Syracuse Mayor Ben Walsh said if he had to sum up the state report favoring the community grid option to replace Interstate 81 in Syracuse, it would be “excited.”

“I am so excited about the opportunity that this project presents,” Walsh said at a news conference Tuesday with Onondaga County Executive Ryan McMahon. “I have been really from the beginning but to see this significant step being taken, seeing the plans and all of the work that’s gone into the DOT’s product and the DEIS to date, to see the DOT listen and respond to concerns they heard — both from those that shared my opinion and those that didn’t — I really am excited.”

The New York Department of Transportation released its draft environmental impact statement of the community grid option Monday evening, a project that would transform the portion of highway into a network of city streets and divert thru traffic to Interstate 481. It is estimated to cost $1.9 billion and take around five years to construct.

Both Walsh and McMahon — who didn’t exactly see eye-to-eye on the best solution for the aging interstate, both emphasized that the next step in the process is crucial. Officials have spent years listening to public opinion on the options for 81’s future — which included an underground tunnel or simply rebuilding the viaduct as it is — and now they will have to listen to the concerns that will come should the community grid move forward as the final solution.
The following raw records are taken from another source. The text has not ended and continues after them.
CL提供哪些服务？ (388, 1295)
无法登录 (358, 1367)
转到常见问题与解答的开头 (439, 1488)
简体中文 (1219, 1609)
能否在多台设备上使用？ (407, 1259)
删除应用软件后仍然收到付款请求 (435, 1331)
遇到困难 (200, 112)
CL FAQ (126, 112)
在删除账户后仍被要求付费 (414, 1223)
That includes those in the city and the surrounding suburbs.

“The goal at the end of this project is to have a community that is together and that there are not communities that were shortchanged similar to what happened to the 15th ward before,” County Executive McMahon said, referencing the neighborhood that was negatively impacted when the interstate was built more than half a century ago.
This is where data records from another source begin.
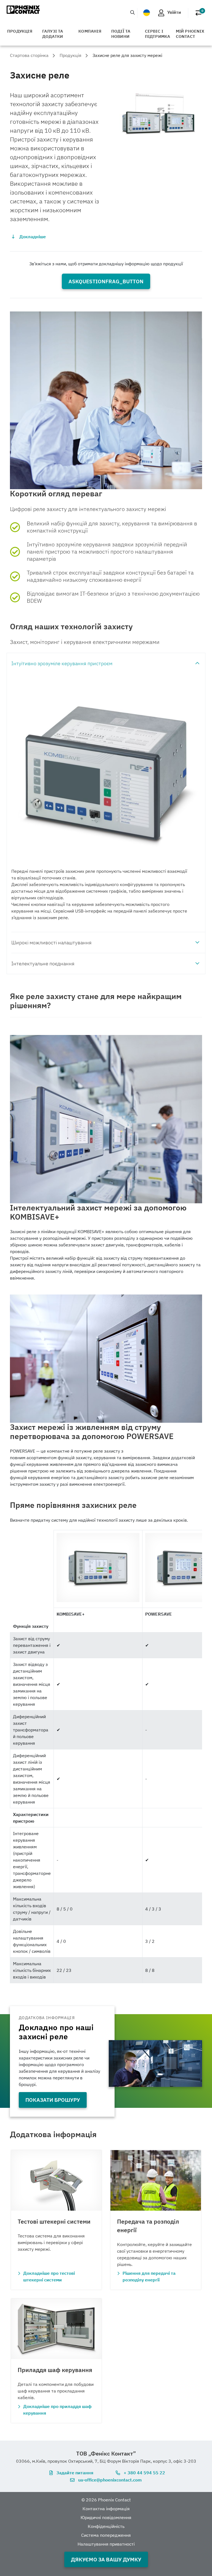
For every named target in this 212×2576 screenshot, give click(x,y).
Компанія (89, 31)
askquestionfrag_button (106, 281)
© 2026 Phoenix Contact (106, 2499)
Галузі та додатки (52, 33)
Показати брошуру (52, 2099)
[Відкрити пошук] (132, 12)
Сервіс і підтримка (157, 33)
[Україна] (146, 12)
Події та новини (121, 33)
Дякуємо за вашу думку (106, 2559)
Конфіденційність (106, 2526)
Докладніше (32, 236)
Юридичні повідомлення (106, 2517)
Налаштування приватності (106, 2544)
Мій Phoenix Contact (190, 33)
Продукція (19, 31)
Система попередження (106, 2535)
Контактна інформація (106, 2508)
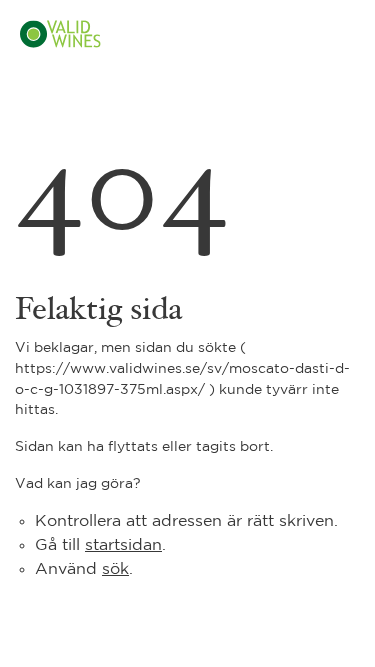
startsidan (123, 545)
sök (115, 569)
“History will judge us not on this decision today, but on what the final environmental impact statement says and mitigation has to be in that document for this to be a success for the region,” McMahon went on to say.

The public engagement and comment period will extend through the end of the year and Wash and McMahon said they expect a final environmental impact statement in 2020.

“Those who are living in the shadow of this viaduct, particularly those within the Syracuse Housing Authority properties, those that live on the south side, those that live on the north side that will be most directly impacted by this project, we must make sure that they are informed and that they are heard, that we hear them,” Walsh said.

Walsh and McMahon also said that listening can’t just be about the proposed end product but also the lengthy construction process.

“During the construction phase, there will be challenges in terms of getting around in the community,” Walsh said. “We’ve asked every one of our departments to share information on where they feel like their operations would be impacted, both in the long-term and the short-term.”

“One of the things we looked at in our briefing today is the infrastructure under the ground,” McMahon said. “The water pipes and the sewer pipes. When you dig up the street, are you paying for those pipes? If so at one point do you pay for those pipes? These are all conversations that the devil is in the details and it’s a unique opportunity to solve lots of things at one time when you can dig the way that they’re going to have to dig.”

McMahon added that the project can completed in its five-year timeline “if we come together.”